KOLKATA – Milk from Indian cow breeds contains traces of gold. Walls coated with cow dung can protect against harmful gas leaks. The animal even has the power to absorb the sun’s energy, thanks to a “solar pulse” situated on their humps.
These are some eye-popping claims that form part of a reference booklet released last week by the government in India to help candidates prepare for the country’s inaugural “cow science” exam on Feb 25.
This move is aimed at generating “curiosity” about the animal, which many Hindus consider sacred, and increasing awareness about its “unexplored” business opportunities. The voluntary annual exam will be conducted online for schoolchildren as well as the general public in 14 languages.
Certificates and prizes will be given out to meritorious candidates. Even state chief ministers, education ministers, as well as school principals, besides other officials, have been asked to lend their support to ensure the exam is a “grand success”.
The move is being led by the Rashtriya Kamdhenu Aayog (RKA), an Indian government body tasked with formulating policies to aid preservation of indigenous cow breeds and develop programmes to support cattle-oriented livelihoods.
Dr Vallabh Kathiria, the RKA chairman, told The Straits Times that Indians are not fully aware about the “real importance” of cows. “We just have faith and worship them, but what was the reason because of which our rishis (sages) started this tradition of worshipping them? There must have been something unique and we want to explore that and sensitise Indians about it,” he said.

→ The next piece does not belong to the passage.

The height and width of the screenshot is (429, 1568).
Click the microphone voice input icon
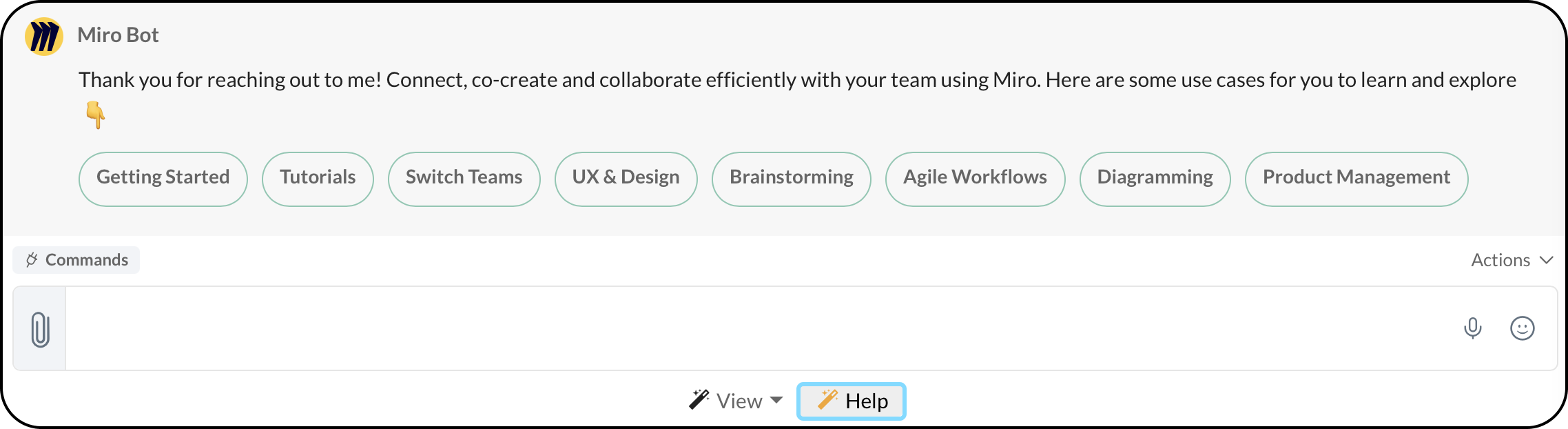1472,328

He added that the RKA has received more than 15,000 registrations even though the process has yet to be launched formally. Some of these candidates are based abroad, including in Japan, England and Singapore.
Coverage in the Indian media of the decision to hold such an exam, however, has been dominated by reports on some of the outlandish content in the 54-page booklet. One such claim, put forth more than two decades back by three Indian physicists, is that dying animals release “Einsteinian Pain Waves” that over the years can accumulate and provoke earthquakes following large-scale animal slaughter.
It even denigrates foreign Jersey cows as “very lazy” and “not as emotive” as Indian breeds, which are “hygienic, hardy and clever enough not to sit at dirty places”. Jersey cows’ milk, dung and urine, readers are told, have no medicinal value unlike that of Indian cows, which also produce “the best quality of milk on earth”.
Defending claims such as the one about traces of gold in milk, Dr Kathiria said it is “high time to explore all these scientifically”. “If suppose somebody is not believing in this, go for research,” he added, specifying that the RKA would “guide” such efforts.
Nonetheless, the idea of a nationwide cow exam, backed by untested claims, has prompted opprobrium.
“The general direction where science is headed in India under Modi… Rationalism is more urgent than ever before,” tweeted writer and poet, Dr Meena Kandasamy, attaching a page of the RKA booklet that describes the many purported health benefits of drinking cow urine.
The RKA has in the past also come up with other ideas, including promoting tourism at cow shelters, to try and increase the economic viability of the animal. There has been growing political focus on the animal since the Narendra Modi-led Bharatiya Janata Party (BJP) was elected to power in 2014, even as thousands of the animal die on Indian roads eating plastic as well as in underfunded and poorly managed shelters.
Some Indian states have strengthened anti-cow slaughter legislation in recent years – the BJP-governed Karnataka did so with a stronger law that was cleared through an ordinance last month. People accused of slaughtering cows, or even just eating or stocking beef, have been killed in violent attacks. A large number of these victims were Muslims.